* **WRITTEN REQUEST**:
Swap each "dropdown" in the material below for "drop-down menu" and write the material out again with nothing else changed.

* **RECORDS FOR THE TASK**:
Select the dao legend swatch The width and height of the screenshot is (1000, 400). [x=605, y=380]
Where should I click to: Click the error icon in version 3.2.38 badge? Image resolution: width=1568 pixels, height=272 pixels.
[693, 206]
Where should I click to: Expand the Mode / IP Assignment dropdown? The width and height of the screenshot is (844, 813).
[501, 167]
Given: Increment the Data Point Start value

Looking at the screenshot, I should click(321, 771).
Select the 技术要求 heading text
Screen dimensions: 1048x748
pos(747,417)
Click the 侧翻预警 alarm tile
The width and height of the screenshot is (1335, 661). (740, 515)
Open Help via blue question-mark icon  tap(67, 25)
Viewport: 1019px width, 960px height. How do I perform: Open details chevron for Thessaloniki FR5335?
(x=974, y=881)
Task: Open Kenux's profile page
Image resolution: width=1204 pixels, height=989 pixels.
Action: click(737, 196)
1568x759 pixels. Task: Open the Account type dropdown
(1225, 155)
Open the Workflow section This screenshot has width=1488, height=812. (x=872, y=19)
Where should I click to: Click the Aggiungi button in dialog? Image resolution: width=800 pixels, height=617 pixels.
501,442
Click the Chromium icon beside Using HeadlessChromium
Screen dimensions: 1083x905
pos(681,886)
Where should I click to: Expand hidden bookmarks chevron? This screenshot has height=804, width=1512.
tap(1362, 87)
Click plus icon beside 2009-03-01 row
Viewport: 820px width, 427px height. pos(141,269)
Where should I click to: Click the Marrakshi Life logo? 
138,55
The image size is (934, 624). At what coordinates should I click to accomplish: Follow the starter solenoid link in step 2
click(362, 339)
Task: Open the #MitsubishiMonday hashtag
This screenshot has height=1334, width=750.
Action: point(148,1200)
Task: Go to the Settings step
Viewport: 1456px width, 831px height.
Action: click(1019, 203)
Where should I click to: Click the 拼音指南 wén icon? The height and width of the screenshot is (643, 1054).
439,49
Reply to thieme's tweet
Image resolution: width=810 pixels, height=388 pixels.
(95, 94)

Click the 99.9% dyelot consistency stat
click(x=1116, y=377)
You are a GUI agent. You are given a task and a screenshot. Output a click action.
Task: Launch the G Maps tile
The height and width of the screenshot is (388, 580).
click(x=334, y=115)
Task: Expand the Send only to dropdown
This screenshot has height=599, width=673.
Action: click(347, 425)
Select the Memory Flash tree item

* **FINAL ANSWER**:
Select the dao legend swatch The width and height of the screenshot is (1000, 400). [x=605, y=380]
Where should I click to: Click the error icon in version 3.2.38 badge? Image resolution: width=1568 pixels, height=272 pixels.
[693, 206]
Where should I click to: Expand the Mode / IP Assignment drop-down menu? The width and height of the screenshot is (844, 813).
[501, 167]
Given: Increment the Data Point Start value

Looking at the screenshot, I should click(321, 771).
Select the 技术要求 heading text
Screen dimensions: 1048x748
pos(747,417)
Click the 侧翻预警 alarm tile
The width and height of the screenshot is (1335, 661). (740, 515)
Open Help via blue question-mark icon  tap(67, 25)
Viewport: 1019px width, 960px height. How do I perform: Open details chevron for Thessaloniki FR5335?
(x=974, y=881)
Task: Open Kenux's profile page
Image resolution: width=1204 pixels, height=989 pixels.
Action: click(737, 196)
1568x759 pixels. Task: Open the Account type drop-down menu
(1225, 155)
Open the Workflow section This screenshot has width=1488, height=812. (x=872, y=19)
Where should I click to: Click the Aggiungi button in dialog? Image resolution: width=800 pixels, height=617 pixels.
501,442
Click the Chromium icon beside Using HeadlessChromium
Screen dimensions: 1083x905
pos(681,886)
Where should I click to: Expand hidden bookmarks chevron? This screenshot has height=804, width=1512.
tap(1362, 87)
Click plus icon beside 2009-03-01 row
Viewport: 820px width, 427px height. pos(141,269)
Where should I click to: Click the Marrakshi Life logo? 
138,55
The image size is (934, 624). At what coordinates should I click to accomplish: Follow the starter solenoid link in step 2
click(362, 339)
Task: Open the #MitsubishiMonday hashtag
This screenshot has height=1334, width=750.
Action: point(148,1200)
Task: Go to the Settings step
Viewport: 1456px width, 831px height.
Action: click(1019, 203)
Where should I click to: Click the 拼音指南 wén icon? The height and width of the screenshot is (643, 1054).
439,49
Reply to thieme's tweet
Image resolution: width=810 pixels, height=388 pixels.
(95, 94)

Click the 99.9% dyelot consistency stat
click(x=1116, y=377)
You are a GUI agent. You are given a task and a screenshot. Output a click action.
Task: Launch the G Maps tile
The height and width of the screenshot is (388, 580).
click(x=334, y=115)
Task: Expand the Send only to drop-down menu
This screenshot has height=599, width=673.
Action: click(347, 425)
Select the Memory Flash tree item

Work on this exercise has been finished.